TASK INSTRUCTIONS ▸ Tell how many lines of the entries below include the string "computer". Respond with the number alone.

DATA PROVIDED ▸

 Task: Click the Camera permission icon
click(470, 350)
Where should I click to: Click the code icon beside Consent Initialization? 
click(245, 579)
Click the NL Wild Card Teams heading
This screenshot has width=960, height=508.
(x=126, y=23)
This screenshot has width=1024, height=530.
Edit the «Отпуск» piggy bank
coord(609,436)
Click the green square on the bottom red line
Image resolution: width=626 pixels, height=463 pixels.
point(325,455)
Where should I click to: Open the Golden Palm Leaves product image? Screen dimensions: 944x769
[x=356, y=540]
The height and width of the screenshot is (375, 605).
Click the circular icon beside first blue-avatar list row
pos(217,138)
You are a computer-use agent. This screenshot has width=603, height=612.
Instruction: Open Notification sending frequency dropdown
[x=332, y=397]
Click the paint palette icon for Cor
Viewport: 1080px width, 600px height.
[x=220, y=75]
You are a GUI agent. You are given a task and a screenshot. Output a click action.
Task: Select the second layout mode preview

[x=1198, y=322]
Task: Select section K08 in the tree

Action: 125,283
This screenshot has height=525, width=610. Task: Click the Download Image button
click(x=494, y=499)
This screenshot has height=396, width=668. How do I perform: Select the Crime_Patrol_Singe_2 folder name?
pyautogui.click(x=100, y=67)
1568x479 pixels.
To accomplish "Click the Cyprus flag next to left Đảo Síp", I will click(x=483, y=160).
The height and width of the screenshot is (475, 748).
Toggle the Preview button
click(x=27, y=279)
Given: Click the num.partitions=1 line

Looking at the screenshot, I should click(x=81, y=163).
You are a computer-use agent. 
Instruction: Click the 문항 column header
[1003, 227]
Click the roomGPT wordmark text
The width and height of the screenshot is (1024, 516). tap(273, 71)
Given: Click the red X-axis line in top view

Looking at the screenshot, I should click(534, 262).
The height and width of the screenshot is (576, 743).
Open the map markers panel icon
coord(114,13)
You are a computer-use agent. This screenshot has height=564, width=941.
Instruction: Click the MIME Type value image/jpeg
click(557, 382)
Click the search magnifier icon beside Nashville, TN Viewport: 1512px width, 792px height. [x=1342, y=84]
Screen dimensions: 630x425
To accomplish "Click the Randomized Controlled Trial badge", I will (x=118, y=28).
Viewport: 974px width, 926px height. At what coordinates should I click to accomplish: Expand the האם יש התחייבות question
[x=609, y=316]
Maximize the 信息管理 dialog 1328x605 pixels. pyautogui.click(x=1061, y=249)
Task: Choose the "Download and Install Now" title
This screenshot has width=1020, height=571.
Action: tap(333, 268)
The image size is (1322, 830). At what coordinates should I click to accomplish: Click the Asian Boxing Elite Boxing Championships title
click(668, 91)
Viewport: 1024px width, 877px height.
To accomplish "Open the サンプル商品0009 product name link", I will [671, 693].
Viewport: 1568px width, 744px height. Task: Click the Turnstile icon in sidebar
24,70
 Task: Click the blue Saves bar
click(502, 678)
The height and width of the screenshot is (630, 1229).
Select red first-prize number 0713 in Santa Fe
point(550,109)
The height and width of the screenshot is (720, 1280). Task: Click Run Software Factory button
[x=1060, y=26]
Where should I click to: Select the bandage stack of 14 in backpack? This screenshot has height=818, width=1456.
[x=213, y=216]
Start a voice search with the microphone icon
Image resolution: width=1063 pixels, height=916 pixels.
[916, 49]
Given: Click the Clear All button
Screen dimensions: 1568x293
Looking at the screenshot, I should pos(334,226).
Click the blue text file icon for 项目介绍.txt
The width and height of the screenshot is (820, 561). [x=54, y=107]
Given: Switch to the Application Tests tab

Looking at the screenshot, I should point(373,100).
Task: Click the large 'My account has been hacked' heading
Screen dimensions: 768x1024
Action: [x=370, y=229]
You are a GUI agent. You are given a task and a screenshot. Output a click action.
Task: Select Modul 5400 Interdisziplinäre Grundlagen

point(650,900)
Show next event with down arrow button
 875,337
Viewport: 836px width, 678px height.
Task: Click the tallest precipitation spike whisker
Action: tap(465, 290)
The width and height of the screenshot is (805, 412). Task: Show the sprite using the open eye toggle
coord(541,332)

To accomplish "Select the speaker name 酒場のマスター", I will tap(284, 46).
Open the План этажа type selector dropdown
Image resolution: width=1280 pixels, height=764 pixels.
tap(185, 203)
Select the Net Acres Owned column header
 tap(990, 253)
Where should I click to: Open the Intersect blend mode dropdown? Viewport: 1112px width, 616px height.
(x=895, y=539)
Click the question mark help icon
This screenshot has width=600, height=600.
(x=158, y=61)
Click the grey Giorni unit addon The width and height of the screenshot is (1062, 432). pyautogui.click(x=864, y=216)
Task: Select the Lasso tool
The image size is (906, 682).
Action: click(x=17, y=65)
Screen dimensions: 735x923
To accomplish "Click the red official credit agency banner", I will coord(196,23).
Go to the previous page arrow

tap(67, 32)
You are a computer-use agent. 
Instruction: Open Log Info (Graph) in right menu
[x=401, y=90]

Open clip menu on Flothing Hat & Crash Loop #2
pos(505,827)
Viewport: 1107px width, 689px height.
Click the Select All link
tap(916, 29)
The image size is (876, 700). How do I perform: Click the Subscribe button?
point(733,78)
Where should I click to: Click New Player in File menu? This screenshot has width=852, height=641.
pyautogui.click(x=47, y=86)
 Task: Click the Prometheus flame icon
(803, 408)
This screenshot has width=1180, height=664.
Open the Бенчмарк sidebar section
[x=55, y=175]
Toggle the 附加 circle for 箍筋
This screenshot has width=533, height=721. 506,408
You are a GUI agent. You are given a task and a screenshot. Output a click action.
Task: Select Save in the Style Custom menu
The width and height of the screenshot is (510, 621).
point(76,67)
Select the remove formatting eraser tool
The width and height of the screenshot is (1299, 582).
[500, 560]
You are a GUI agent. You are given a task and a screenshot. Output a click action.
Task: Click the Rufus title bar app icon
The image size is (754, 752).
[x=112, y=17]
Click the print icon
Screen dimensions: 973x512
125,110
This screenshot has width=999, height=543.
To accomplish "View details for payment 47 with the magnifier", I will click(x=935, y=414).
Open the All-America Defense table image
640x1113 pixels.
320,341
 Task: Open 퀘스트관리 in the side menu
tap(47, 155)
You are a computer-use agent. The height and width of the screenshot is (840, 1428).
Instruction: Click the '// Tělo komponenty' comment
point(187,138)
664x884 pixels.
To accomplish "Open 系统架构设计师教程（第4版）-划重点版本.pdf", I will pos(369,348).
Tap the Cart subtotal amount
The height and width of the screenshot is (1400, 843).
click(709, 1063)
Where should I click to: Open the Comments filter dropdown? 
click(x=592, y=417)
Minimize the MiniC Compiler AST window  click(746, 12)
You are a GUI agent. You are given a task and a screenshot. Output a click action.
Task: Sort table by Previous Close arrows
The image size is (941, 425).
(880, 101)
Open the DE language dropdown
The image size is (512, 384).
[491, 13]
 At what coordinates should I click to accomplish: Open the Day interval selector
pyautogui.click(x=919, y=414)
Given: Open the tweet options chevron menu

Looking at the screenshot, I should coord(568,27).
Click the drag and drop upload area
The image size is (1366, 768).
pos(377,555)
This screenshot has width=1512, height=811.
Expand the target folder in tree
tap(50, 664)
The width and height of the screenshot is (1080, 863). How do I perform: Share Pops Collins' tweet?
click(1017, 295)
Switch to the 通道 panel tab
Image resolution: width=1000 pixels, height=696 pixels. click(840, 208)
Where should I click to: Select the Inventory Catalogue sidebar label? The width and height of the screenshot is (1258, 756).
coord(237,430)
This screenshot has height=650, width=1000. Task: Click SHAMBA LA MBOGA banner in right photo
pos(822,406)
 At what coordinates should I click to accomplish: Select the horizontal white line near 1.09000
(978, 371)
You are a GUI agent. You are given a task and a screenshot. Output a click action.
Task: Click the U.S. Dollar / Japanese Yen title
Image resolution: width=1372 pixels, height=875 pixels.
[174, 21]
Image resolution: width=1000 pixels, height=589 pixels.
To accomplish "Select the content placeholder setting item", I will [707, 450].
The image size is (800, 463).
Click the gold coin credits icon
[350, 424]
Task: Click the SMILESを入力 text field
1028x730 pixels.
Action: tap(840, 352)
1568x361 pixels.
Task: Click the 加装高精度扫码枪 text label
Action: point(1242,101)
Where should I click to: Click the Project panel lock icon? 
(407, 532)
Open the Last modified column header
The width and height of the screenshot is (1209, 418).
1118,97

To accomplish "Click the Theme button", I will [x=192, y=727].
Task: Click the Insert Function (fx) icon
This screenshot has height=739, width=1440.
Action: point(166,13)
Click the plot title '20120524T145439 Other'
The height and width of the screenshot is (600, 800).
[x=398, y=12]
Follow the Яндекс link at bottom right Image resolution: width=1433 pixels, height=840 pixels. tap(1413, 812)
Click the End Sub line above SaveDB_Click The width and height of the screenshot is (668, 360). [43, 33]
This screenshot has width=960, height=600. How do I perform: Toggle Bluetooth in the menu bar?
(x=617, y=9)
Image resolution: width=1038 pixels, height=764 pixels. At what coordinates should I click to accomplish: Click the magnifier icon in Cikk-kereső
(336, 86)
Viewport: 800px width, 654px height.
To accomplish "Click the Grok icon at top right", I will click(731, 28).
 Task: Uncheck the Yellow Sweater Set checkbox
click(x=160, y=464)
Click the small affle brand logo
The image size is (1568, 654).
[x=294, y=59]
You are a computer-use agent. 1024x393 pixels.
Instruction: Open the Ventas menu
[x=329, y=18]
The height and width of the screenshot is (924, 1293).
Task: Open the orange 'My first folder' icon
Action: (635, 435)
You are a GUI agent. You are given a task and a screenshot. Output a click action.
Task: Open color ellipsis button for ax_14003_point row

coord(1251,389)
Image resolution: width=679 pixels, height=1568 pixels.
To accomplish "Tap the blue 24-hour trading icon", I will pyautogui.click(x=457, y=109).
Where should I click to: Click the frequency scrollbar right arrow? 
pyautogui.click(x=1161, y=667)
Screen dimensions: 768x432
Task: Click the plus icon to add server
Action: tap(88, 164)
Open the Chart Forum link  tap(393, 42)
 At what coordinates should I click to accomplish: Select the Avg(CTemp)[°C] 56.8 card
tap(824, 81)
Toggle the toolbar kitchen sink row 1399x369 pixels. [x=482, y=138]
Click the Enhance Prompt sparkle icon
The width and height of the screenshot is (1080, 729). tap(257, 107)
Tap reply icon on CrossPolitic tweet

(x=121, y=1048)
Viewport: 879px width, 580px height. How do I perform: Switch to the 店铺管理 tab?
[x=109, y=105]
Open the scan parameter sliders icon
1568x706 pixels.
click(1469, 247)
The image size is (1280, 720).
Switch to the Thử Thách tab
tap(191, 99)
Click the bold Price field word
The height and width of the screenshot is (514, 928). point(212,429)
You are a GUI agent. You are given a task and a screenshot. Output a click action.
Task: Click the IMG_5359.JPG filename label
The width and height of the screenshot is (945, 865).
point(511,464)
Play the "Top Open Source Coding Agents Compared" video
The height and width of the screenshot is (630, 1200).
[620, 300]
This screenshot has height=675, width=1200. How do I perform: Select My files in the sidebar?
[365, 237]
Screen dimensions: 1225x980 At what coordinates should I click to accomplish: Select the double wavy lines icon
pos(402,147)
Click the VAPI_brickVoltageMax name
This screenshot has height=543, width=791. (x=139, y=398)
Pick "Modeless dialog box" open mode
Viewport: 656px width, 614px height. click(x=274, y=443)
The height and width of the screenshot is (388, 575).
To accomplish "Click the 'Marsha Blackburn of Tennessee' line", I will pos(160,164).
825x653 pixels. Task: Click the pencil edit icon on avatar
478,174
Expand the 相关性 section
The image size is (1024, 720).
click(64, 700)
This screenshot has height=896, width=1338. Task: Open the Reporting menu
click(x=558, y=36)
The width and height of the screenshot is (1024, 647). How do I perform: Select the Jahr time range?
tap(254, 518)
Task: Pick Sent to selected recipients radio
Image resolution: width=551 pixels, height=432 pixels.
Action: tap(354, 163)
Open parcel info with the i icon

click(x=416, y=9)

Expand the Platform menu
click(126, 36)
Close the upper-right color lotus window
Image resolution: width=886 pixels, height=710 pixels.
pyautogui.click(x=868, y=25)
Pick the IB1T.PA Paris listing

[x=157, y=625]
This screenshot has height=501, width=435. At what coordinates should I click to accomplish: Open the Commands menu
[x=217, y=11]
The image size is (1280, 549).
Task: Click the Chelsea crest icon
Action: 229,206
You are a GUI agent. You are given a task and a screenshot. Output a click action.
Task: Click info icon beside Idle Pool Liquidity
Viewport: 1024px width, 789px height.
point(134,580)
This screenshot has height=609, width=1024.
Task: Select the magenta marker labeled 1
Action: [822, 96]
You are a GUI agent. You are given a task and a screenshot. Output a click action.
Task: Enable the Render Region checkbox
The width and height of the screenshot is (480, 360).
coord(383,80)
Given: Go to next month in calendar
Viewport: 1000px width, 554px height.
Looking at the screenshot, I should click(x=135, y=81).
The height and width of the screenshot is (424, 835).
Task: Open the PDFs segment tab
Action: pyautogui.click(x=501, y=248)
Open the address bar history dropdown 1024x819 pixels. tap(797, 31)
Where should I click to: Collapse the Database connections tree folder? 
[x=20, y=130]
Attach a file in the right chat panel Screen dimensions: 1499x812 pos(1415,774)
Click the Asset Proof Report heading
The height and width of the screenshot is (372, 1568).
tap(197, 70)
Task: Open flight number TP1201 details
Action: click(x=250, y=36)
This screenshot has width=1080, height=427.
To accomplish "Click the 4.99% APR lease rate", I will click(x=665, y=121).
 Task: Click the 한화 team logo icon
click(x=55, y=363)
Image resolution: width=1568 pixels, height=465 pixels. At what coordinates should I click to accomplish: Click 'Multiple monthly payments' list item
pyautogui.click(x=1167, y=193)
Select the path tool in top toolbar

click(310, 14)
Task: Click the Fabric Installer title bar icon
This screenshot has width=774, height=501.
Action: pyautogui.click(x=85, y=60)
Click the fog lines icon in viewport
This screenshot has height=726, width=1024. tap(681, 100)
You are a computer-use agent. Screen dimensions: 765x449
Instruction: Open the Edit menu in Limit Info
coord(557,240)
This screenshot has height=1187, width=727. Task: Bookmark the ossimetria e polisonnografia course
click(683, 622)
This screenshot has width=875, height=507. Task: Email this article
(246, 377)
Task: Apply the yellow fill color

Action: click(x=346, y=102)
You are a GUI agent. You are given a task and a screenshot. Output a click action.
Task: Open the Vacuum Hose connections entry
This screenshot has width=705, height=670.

ANSWER SPACE ▸ 7